EXERCISE BRIEF :: Each of the entries below needs to be given again exactly.

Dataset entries
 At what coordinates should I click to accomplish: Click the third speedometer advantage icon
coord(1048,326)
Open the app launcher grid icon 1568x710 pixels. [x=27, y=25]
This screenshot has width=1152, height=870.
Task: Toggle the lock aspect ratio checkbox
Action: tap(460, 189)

EXERCISE RESPONSE ::
 At what coordinates should I click to accomplish: Click the third speedometer advantage icon
coord(1048,326)
Open the app launcher grid icon 1568x710 pixels. [x=27, y=25]
This screenshot has width=1152, height=870.
Task: Toggle the lock aspect ratio checkbox
Action: tap(460, 189)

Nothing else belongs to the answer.